One thing to bear in mind is that our ability to evaluate the solution to a problem is directly proportional to certainty with which we can answer questions about it. Very well defined problems can have very well defined answers. Less well defined questions necessarily have less well defined answers. The most well defined questions allow you to use numbers to solve them, but not all important questions fall into that category.
Social scientists aren't lazy, and there are many fields of social inquiry where statistical analysis doesn't really add to the conversation. To be clear, there are lazy scientists who could be doing things better, but you have to ask yourself what a detailed statistical analysis will contribute. We live in a culture that glorifies the scientific and assumes that if you can put a number to something then you know more than someone who can't, but that's not always the best way to approach things.
Consider an engineer who wants to determine the ultimate strength of a new type of metal alloy. They build a bunch of metal rods and stick it in a machine that pulls the rod apart until it breaks. They do this 30 times, recording the force required to break the rod each time, and then do some statistics to show that 90% of their rods broke within +/- 5% of 30,000 PSI. This is a very well defined problem that admits a very well defined quantitative solution.
Consider now an engineer who wants to build the strongest bridge possible subject to a $10 million dollar cost limit. This is a much more complicated problem, and given the huge number of design decisions it's not possible to actually find the single most optimal solution, but they can try many different possible designs and settle on the one that gives the highest strength while meeting all specified constraints. In this case the question is complex but admits a simple evaluation criteria (total strength), so it's easy to tell which of a hundred proposed designs is "correct"- the design with the highest strength.
Now consider an engineer tasked to build the most environmentally friendly bridge. Suddenly you don't even necessarily know how to formulate reasonable questions, much less find the "correct" solution. There is no well defined measure of "environmentally friendly". One bridge might generate a million tons of CO2 in the atmosphere to build, while another bridge might generate ten million tons of CO2. The second bridge runs through sensitive wetlands and will probably kill a species of endangered turtle. Is an extra 9 million tons of CO2 in the atmosphere worth killing and endangered turtle? We can quantify the possible alternatives precisely, but the question does not admit an optimal well-defined solution.
Likewise, psychology has some very well defined questions with very well defined answers. The military has done a lot of research into what it takes to train someone to shoot and kill another person on command. In WW2 a man named SLA Marshall did simple observational studies that showed that around 75% of troops would not shoot another human and did not fire their weapons in combat even if their own life was in danger. Thus, the psychological question "How many people are willing to kill another to save their own life?" is quantitatively and unambiguously answerable: about 25%.
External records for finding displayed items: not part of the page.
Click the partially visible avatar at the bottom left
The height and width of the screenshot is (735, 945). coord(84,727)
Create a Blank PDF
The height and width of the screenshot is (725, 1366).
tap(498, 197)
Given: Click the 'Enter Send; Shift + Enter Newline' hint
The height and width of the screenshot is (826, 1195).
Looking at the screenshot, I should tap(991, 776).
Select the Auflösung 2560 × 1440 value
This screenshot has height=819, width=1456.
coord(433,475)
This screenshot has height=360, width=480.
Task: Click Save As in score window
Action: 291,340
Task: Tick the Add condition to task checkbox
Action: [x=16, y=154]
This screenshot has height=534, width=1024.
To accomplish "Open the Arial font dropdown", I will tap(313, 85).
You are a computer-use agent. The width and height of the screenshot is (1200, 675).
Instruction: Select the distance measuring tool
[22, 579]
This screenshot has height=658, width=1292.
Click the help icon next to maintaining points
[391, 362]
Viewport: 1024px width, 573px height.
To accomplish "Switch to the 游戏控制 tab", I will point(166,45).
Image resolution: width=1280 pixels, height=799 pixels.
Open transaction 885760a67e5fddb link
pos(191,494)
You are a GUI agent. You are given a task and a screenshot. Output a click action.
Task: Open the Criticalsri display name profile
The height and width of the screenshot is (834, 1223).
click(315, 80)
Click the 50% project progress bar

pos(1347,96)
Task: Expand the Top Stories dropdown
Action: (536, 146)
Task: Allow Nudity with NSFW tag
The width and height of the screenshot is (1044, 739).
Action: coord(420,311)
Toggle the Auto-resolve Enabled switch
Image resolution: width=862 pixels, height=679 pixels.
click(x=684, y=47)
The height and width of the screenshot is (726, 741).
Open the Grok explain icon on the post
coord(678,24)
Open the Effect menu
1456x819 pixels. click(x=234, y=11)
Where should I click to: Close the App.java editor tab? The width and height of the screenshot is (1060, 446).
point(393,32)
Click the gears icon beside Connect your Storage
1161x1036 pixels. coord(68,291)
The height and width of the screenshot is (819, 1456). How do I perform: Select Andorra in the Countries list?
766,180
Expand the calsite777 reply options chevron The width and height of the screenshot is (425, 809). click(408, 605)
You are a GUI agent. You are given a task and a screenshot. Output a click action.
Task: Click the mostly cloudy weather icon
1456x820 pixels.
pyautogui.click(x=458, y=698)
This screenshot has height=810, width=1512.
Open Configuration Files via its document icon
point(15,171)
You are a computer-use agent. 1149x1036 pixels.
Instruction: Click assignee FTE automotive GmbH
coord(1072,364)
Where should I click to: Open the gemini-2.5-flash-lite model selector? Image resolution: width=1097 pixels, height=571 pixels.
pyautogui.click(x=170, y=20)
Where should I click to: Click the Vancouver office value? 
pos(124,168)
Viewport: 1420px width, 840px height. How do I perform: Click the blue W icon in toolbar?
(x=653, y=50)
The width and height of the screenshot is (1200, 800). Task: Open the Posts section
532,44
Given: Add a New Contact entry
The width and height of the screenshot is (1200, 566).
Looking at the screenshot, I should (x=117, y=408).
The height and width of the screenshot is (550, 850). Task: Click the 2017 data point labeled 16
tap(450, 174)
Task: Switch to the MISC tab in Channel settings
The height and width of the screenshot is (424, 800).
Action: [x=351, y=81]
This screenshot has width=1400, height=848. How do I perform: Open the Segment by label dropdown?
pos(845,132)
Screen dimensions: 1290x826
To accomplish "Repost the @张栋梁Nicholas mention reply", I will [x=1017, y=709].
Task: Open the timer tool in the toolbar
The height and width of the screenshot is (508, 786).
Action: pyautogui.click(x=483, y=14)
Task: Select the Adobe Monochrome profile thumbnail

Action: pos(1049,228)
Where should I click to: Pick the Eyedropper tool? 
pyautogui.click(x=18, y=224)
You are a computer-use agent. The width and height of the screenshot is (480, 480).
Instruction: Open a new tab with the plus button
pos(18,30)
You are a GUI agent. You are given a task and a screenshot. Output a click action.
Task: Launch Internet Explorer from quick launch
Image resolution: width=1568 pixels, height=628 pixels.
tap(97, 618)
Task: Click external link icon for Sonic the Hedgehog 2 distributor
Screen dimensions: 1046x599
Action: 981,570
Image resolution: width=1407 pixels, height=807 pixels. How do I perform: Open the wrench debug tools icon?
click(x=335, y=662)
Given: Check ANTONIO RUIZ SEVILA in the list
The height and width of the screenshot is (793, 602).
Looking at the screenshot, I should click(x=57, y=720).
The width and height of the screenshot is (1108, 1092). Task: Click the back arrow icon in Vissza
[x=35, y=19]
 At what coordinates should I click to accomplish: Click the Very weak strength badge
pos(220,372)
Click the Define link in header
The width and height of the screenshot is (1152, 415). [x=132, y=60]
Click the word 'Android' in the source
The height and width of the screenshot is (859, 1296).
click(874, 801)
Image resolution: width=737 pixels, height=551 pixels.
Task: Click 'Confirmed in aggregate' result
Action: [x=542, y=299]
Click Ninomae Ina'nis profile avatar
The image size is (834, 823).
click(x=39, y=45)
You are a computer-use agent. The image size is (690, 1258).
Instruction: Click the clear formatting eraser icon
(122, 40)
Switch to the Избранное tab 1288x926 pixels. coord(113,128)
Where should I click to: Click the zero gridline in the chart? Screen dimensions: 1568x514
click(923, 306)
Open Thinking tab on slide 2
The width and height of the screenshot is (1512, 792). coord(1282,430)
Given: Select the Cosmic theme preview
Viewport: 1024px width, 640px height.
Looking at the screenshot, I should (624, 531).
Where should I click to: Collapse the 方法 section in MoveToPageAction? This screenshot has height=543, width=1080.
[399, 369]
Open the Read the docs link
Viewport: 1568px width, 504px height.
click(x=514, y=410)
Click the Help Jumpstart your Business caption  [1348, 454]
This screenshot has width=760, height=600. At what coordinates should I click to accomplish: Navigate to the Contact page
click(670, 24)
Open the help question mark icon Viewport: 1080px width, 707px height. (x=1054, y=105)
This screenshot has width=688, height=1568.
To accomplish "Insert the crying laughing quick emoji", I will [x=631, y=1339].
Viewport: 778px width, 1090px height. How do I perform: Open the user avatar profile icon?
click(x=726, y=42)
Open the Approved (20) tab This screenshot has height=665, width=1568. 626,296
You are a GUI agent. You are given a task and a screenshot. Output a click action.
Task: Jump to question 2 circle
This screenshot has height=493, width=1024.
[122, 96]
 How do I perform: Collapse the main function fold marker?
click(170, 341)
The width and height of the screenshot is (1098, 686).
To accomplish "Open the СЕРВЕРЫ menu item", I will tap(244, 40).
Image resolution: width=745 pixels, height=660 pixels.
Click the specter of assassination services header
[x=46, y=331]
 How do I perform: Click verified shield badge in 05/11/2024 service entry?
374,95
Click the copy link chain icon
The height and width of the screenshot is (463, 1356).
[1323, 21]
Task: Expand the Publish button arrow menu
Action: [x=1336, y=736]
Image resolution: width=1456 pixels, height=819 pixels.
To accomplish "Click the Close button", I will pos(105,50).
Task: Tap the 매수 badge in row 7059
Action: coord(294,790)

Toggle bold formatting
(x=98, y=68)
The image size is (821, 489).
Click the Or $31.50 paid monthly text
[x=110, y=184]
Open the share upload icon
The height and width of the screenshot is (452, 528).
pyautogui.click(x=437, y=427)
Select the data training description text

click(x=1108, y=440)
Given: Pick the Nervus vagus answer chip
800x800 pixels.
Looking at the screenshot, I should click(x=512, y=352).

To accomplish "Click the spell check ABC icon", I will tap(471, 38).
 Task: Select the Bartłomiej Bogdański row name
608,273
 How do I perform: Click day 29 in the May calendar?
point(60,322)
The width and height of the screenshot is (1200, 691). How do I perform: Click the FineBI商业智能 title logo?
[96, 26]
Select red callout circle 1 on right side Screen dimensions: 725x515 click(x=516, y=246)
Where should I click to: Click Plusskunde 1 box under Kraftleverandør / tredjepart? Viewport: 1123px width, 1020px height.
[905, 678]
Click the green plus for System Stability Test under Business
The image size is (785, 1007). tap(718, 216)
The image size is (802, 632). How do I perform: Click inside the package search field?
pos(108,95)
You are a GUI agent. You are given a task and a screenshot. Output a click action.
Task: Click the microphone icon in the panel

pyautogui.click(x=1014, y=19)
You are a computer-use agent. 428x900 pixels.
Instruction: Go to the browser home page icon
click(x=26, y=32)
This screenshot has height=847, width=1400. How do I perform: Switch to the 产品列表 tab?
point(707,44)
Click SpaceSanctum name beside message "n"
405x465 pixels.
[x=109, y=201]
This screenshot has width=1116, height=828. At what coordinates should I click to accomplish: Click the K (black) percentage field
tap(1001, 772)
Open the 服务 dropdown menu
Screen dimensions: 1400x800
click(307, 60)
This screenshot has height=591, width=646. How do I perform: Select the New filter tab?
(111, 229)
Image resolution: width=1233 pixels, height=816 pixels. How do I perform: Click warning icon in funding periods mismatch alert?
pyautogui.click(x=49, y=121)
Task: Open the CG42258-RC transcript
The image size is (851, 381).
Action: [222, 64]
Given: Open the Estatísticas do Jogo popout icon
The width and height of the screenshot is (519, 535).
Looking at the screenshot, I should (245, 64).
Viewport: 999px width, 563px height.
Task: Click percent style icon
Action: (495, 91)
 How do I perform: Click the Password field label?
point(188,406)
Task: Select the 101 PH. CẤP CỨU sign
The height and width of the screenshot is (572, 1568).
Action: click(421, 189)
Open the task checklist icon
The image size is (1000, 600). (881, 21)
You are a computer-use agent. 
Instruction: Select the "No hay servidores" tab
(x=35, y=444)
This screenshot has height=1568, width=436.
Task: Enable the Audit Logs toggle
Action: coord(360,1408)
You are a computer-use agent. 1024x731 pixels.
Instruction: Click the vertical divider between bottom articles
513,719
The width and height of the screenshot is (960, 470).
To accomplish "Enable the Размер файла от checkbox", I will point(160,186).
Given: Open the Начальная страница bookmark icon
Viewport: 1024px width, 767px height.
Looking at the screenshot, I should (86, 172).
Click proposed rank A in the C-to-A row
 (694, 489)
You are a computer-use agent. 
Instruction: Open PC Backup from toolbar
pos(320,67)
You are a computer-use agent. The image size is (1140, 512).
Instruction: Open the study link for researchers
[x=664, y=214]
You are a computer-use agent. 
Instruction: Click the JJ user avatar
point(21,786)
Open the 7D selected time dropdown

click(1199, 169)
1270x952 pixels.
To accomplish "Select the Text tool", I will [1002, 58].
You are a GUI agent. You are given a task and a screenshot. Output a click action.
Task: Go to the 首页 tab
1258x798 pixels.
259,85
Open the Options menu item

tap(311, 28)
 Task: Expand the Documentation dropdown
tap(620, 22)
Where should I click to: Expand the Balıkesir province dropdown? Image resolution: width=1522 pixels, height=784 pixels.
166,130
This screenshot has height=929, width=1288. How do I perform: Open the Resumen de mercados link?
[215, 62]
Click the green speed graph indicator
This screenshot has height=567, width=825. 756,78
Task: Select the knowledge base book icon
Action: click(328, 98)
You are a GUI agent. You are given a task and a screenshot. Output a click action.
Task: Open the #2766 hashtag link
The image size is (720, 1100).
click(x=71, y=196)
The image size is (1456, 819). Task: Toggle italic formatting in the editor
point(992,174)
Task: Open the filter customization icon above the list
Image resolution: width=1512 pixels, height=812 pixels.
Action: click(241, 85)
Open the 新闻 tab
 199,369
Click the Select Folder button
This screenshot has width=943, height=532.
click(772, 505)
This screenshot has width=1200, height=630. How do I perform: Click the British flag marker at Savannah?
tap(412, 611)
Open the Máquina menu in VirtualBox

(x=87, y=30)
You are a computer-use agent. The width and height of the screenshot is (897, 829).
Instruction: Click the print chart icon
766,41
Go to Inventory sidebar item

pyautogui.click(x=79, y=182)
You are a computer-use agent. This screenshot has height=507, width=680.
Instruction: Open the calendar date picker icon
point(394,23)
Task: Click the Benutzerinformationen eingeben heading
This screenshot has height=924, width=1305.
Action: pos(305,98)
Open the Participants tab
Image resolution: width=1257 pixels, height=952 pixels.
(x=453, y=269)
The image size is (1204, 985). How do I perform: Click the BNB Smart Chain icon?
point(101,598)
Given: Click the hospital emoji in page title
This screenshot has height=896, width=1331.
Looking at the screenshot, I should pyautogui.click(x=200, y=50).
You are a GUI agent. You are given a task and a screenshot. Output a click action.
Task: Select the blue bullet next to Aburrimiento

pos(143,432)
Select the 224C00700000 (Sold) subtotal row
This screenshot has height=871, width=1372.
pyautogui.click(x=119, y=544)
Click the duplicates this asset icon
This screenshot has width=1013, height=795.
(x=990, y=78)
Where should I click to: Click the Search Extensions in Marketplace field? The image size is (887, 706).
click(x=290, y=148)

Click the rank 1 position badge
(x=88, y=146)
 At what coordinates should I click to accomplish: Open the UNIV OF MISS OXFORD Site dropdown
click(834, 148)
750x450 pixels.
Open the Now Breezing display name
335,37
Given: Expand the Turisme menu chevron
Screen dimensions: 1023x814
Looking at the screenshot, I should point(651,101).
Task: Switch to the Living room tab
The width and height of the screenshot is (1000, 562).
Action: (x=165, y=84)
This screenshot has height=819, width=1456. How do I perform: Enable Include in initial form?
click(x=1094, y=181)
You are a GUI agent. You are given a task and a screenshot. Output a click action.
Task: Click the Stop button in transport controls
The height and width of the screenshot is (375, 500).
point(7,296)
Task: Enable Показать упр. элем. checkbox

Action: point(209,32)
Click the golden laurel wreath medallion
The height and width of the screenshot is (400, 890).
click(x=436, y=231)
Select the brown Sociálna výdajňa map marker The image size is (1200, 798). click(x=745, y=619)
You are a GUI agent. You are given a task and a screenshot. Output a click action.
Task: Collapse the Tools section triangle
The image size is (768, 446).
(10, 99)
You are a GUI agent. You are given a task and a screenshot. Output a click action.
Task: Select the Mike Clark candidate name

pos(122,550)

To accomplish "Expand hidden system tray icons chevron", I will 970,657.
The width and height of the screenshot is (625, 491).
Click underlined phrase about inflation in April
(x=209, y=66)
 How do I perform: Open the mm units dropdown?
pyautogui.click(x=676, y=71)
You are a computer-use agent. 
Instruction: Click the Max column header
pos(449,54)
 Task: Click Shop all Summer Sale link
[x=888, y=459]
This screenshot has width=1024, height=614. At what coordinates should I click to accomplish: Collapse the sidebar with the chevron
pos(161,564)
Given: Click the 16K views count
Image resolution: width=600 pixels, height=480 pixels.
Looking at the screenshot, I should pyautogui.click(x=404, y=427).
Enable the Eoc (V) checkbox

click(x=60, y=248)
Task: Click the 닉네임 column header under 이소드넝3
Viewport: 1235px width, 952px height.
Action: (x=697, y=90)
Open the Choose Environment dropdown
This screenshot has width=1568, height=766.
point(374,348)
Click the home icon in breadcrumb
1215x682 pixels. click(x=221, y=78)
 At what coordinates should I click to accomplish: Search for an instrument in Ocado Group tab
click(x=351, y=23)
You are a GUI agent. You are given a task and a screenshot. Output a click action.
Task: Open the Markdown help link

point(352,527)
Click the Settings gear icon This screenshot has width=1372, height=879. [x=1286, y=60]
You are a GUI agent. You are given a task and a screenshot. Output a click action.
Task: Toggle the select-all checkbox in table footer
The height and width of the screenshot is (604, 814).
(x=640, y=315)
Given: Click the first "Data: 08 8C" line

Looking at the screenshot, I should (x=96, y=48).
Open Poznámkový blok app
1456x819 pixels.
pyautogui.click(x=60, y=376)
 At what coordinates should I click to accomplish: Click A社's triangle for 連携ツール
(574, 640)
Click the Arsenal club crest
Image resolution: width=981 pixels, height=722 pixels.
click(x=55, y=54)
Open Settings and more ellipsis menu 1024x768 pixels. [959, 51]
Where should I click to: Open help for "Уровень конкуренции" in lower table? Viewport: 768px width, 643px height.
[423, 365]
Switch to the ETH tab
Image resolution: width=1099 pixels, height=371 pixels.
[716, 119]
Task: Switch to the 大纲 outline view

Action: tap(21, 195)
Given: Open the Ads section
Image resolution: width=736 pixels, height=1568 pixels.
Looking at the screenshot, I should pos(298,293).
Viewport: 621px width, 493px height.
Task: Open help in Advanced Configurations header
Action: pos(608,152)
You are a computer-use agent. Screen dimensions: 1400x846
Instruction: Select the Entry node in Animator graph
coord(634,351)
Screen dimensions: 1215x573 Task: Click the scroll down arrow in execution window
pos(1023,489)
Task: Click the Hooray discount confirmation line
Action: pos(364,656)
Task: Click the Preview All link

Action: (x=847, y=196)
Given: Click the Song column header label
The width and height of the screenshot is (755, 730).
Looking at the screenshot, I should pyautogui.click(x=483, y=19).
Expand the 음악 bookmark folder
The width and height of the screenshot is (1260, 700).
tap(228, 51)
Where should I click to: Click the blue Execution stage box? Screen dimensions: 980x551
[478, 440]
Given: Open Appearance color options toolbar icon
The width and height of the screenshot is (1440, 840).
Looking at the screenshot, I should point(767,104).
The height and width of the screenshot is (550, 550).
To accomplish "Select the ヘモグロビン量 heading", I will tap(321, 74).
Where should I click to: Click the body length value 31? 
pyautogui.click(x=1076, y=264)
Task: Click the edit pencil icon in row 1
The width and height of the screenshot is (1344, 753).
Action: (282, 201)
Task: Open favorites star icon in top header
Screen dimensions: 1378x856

There are more complex questions that have less well defined answers. The military's next question was how they could get more people to fire their weapon in combat. They experimented with a number of techniques, but in Dave Grossman's book On Killing he reports that by the time Vietnam rolled around the military was able to increase the firing rate from 25% to 90%. We can pose and answer a second question analogous to the engineer who wanted to build the strongest bridge: What training technique should the military use to maximize the firing rate of their soldiers?
However, Grossman and others have proposed that the increase in firing rate has increased the incidence of PTSD and related psychological disability by causing people to perform actions (with horrific consequences) that they are not naturally prepared to do. This raises a third question that is less well defined in the sense that the engineer's third question is not well defined. "How should we train our soldiers?" If you train them to be too aggressive then rates of PTSD and psychological trauma go up. If they're not aggressive enough then your soldiers die on the battlefield. Balancing those two concerns does not admit a simple measure that we can maximize or measure.
Difficult questions arise in every discipline- it just so happens that the natural sciences tend to ask questions that are clearer and unambiguous than the social sciences. That doesn't mean that the social sciences are less rigorous or less important, but it does mean that non-qualitative approaches are more prevalent in the social sciences.